Walau sulit, Irin tetap menjaga jarak dan berusaha untuk tidak terbawa oleh ucapan Raizel yang memintanya untuk melepas besi-besi di tubuhnya.
"Tetap berbaring, Raizel!"
"Lepaskan semua besi itu. Aku benci saat kau menggunakannya."
Raizel pun mulai mengerahkan seluruh tenaganya. Dia lalu mengulurkan tangan berusaha untuk menjangkau Irin.
Tujuannya hanya satu, melepaskan benda dingin itu dari gadis cantik yang justru beringsut mundur dan semakin menjauhinya.
"Jangan keras kepala, Raizel! Kembali ke ranjang mu!"
"Aku bilang lepaskan besi itu. Harus berapa kali ku katakan padamu untuk melepaskannya?!"
"Kenapa kau bersikeras ingin aku melepaskannya?! Kau ingin pingsan lagi karena bersentuhan denganku?! Hanya benda ini yang bisa membuatmu aman!"
"Aman untukku tapi menyiksa bagimu.
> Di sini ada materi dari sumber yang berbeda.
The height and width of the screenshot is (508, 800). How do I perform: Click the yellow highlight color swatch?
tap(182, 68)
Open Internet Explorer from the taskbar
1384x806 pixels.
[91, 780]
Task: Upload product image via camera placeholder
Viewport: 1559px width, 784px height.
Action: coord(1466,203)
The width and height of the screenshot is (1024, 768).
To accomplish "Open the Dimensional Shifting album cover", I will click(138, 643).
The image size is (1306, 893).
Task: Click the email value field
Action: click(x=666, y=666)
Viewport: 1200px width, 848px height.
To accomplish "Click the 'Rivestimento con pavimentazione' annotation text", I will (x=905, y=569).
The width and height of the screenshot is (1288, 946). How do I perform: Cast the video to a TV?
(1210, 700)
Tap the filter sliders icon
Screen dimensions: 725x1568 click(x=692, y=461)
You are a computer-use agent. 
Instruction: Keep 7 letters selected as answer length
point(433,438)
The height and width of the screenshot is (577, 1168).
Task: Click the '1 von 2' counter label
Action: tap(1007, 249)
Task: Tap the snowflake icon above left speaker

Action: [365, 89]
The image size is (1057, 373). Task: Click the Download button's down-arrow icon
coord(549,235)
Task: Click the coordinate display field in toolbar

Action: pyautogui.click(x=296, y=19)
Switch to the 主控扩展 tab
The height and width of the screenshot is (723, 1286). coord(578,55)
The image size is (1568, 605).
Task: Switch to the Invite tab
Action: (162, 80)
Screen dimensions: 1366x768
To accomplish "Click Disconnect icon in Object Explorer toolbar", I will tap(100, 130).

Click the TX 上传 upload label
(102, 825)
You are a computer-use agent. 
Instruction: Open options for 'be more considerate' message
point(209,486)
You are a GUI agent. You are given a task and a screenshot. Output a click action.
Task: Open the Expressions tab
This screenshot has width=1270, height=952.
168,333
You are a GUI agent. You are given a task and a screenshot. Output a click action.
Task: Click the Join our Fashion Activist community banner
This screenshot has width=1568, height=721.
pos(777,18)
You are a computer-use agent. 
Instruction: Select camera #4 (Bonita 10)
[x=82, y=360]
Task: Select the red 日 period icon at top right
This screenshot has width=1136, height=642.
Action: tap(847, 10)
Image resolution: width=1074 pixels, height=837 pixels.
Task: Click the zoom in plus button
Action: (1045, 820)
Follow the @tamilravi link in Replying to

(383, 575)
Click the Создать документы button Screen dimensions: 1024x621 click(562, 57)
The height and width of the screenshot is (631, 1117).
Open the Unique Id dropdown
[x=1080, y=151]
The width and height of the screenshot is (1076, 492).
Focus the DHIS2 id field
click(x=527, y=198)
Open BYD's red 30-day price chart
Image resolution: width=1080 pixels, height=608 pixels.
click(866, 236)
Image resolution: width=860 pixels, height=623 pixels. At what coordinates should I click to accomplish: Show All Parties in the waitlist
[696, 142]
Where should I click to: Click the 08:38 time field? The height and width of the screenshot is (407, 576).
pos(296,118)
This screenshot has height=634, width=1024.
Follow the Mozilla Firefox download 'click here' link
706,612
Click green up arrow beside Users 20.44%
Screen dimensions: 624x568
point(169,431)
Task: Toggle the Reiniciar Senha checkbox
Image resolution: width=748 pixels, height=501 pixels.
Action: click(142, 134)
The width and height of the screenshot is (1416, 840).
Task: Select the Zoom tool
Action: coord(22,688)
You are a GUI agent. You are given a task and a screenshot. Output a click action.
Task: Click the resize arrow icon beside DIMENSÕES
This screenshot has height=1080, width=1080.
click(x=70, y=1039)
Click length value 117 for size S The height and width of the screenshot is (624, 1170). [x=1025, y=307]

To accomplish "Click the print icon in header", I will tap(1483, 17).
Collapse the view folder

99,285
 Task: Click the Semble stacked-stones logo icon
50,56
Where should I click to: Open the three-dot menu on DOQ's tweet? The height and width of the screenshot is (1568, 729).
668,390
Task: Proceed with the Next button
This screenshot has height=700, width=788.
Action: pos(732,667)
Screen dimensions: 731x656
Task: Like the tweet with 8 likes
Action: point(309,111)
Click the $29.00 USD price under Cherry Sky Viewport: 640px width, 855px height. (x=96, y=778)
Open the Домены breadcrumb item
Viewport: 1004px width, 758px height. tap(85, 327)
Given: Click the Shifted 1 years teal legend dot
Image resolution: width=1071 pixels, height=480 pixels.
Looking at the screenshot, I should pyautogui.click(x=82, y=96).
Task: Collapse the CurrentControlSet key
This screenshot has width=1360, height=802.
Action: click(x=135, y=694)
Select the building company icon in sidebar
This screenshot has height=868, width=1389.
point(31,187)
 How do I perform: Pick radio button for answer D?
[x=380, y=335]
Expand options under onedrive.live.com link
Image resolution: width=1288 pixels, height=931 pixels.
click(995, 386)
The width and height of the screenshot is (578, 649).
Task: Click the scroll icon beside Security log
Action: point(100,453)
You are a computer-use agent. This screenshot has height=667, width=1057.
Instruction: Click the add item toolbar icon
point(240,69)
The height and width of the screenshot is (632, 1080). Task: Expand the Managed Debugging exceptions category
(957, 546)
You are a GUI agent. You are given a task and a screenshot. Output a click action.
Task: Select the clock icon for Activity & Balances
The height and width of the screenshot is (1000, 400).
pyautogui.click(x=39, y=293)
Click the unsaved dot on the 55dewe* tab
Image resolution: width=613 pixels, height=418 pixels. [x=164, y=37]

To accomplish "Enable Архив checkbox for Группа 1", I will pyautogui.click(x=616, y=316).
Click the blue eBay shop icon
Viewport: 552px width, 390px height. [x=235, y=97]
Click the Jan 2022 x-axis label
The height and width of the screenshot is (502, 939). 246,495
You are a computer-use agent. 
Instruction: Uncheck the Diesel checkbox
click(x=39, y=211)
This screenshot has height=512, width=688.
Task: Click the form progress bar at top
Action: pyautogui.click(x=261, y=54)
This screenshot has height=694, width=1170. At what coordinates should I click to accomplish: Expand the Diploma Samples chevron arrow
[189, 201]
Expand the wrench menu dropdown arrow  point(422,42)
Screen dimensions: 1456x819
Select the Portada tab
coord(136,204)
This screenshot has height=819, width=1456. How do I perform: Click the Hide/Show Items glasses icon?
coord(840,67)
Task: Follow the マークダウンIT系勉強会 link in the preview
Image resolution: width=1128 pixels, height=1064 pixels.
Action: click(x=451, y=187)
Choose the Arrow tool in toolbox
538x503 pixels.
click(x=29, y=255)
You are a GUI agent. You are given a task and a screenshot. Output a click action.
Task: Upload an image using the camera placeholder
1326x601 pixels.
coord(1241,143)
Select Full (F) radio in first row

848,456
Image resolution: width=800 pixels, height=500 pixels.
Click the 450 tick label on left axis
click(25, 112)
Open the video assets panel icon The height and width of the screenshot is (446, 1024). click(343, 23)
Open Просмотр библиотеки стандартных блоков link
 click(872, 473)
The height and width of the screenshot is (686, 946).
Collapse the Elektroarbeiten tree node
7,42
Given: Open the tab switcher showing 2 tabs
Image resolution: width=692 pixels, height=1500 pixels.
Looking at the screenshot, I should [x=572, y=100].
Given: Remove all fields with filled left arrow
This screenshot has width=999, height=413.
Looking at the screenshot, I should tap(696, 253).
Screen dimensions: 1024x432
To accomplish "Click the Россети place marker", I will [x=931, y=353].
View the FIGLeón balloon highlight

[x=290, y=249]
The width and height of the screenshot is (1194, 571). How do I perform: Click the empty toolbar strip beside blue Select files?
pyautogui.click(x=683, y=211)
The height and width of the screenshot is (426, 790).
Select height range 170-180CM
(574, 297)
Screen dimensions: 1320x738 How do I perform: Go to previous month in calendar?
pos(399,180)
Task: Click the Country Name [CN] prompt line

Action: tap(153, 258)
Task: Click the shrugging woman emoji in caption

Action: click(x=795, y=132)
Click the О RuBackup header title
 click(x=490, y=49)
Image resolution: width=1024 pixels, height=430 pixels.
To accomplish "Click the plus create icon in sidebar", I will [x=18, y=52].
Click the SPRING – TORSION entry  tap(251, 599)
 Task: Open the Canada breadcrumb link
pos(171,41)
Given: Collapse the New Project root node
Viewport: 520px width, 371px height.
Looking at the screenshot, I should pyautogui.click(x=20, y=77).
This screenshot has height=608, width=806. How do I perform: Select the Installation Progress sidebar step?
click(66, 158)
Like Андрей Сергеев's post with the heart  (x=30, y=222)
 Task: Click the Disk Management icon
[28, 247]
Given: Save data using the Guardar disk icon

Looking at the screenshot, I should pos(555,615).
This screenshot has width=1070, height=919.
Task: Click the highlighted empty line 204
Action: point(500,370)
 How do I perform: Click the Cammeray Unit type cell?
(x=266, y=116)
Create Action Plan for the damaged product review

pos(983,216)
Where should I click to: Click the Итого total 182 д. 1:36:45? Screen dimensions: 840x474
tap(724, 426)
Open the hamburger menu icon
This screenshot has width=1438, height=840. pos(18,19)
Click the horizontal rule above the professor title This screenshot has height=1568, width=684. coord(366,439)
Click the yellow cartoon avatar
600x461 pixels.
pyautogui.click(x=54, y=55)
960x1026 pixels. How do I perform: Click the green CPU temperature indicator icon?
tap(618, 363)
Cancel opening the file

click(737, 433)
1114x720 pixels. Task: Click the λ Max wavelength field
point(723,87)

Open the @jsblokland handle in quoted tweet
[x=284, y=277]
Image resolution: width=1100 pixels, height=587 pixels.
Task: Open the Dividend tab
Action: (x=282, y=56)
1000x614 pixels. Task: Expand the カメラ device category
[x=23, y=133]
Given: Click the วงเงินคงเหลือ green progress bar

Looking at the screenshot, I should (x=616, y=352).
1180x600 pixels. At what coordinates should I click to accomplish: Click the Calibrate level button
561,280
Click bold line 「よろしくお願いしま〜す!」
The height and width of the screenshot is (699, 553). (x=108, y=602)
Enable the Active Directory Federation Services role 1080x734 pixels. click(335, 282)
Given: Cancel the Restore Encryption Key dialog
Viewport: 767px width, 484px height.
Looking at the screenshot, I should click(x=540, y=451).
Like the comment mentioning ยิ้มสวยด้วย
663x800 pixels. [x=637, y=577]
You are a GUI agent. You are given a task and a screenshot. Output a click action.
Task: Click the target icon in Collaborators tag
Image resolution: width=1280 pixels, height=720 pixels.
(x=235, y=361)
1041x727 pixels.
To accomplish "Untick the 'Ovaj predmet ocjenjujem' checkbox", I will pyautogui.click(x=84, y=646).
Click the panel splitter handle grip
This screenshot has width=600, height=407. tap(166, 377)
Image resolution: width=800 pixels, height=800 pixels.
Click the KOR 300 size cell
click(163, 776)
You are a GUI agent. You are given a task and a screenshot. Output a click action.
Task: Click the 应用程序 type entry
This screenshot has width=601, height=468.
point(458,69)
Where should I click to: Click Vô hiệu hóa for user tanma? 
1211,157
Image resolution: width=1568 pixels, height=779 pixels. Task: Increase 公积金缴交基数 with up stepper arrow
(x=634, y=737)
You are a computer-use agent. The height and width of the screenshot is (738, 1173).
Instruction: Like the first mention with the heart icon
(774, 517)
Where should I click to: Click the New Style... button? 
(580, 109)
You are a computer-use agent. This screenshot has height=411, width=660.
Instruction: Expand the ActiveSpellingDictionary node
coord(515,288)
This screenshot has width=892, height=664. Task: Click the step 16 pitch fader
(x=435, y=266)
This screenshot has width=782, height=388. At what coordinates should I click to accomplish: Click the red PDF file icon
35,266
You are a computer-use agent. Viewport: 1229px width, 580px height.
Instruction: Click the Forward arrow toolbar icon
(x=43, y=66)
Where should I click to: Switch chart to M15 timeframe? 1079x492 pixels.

Begitu maksudmu?!"
Irin sontak terkejut mendengar pertanyaan dari Raizel.
Gadis itupun terdiam beberapa saat sambil membenarkan posisi baju besi di tubuhnya.
"Hentikan, Irin! Jika kau terus memakai besi itu, maka tubuhmu akan semakin membiru."
"Bagaimana kau.."
Raizel lalu menghela napas sesaat. Diapun mengisyaratkan Irin untuk mendekat.
"Aku mohon mendekat lah. Aku tidak akan terluka. Tolong percaya padaku."
Melihat Raizel yang mulai kelelahan, Irin pun menjadi iba. Gadis itu perlahan mendekati Raizel yang kini tersenyum simpul padanya.
Dengan sabar pria itu melepaskan lempengan-lempengan besi satu per satu dari tubuh Irin.
Tampak sekali dia tak bisa menyembunyikan kesedihannya saat melihat tangan Irin yang membiru.
"Kenapa kau masih nekat memakai baju besi jika tahu tubuhmu menolak benda dingin ini?"
"Karena aku tak ingin orang lain terluka."
"Lalu kau lebih suka jika dirimu yang terluka?"
Raizel pun mencoba meraih tangan Irin, namun gadis itu menolak. Dia lalu menutupi bekas membiru di tangannya dengan baju yang dia kenakan.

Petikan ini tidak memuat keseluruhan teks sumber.